* **PROBLEM TO WORK ON**:
Retype, word for word, each line between the lines holding "Task: Like 欧家咏's answer with thumbs-up" and "Given: Click the Salvar button", inclusive, and leave the rest of the data alone.

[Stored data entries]

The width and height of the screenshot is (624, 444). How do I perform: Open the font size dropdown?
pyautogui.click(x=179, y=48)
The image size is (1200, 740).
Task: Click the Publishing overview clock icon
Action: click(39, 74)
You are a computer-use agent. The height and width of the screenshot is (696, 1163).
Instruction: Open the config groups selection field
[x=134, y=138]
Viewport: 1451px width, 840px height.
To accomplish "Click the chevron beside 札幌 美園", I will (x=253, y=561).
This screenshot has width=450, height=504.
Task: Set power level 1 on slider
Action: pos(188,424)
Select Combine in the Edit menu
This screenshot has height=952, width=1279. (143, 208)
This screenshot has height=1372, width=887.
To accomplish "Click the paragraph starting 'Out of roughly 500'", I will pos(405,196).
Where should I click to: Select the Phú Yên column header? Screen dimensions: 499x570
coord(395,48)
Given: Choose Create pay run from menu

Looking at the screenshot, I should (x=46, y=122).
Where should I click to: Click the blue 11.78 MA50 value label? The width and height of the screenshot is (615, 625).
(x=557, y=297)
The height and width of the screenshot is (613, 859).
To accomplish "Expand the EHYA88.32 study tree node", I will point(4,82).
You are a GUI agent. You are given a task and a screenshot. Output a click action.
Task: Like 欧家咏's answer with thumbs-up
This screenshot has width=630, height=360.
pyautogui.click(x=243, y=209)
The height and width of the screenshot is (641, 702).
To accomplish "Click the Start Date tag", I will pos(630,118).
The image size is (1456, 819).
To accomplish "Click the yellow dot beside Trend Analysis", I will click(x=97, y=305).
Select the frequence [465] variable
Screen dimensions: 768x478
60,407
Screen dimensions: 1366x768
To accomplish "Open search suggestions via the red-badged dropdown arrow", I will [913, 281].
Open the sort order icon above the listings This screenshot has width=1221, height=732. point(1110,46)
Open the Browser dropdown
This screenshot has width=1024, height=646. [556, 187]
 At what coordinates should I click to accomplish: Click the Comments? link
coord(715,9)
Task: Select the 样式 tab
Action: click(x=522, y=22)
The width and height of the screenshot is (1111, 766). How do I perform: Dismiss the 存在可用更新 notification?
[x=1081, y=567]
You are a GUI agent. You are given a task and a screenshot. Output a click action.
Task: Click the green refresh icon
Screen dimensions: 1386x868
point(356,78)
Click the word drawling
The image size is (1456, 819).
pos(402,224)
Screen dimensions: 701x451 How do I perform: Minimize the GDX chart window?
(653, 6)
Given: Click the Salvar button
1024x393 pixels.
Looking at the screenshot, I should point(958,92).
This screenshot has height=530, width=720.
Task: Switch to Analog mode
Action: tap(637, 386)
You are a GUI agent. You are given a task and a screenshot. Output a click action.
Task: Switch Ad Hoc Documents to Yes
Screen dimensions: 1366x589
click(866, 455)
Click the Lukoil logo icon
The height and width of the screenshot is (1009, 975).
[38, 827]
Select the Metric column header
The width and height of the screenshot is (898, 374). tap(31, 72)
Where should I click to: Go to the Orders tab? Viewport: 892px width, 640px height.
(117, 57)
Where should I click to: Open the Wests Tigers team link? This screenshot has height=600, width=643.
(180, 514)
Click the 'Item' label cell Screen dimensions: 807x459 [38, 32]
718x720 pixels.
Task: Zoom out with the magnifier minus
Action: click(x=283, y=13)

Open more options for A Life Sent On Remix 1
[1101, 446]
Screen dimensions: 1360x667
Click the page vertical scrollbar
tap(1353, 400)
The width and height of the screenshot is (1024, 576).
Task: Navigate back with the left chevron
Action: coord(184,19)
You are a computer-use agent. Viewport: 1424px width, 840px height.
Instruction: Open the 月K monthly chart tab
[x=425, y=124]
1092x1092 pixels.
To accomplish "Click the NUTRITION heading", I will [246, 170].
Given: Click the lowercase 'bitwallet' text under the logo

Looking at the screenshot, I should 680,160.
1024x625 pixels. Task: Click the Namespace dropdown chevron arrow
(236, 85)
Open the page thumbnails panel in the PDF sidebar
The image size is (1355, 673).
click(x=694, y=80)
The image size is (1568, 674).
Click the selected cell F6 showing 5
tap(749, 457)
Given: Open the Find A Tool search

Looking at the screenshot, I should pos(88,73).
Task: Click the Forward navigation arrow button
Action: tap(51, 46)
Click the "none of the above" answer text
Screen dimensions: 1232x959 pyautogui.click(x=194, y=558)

* **REPLY**:
Task: Like 欧家咏's answer with thumbs-up
This screenshot has width=630, height=360.
pyautogui.click(x=243, y=209)
The height and width of the screenshot is (641, 702).
To accomplish "Click the Start Date tag", I will pos(630,118).
The image size is (1456, 819).
To accomplish "Click the yellow dot beside Trend Analysis", I will click(x=97, y=305).
Select the frequence [465] variable
Screen dimensions: 768x478
60,407
Screen dimensions: 1366x768
To accomplish "Open search suggestions via the red-badged dropdown arrow", I will [913, 281].
Open the sort order icon above the listings This screenshot has width=1221, height=732. point(1110,46)
Open the Browser dropdown
This screenshot has width=1024, height=646. [556, 187]
 At what coordinates should I click to accomplish: Click the Comments? link
coord(715,9)
Task: Select the 样式 tab
Action: click(x=522, y=22)
The width and height of the screenshot is (1111, 766). How do I perform: Dismiss the 存在可用更新 notification?
[x=1081, y=567]
You are a GUI agent. You are given a task and a screenshot. Output a click action.
Task: Click the green refresh icon
Screen dimensions: 1386x868
point(356,78)
Click the word drawling
The image size is (1456, 819).
pos(402,224)
Screen dimensions: 701x451 How do I perform: Minimize the GDX chart window?
(653, 6)
Given: Click the Salvar button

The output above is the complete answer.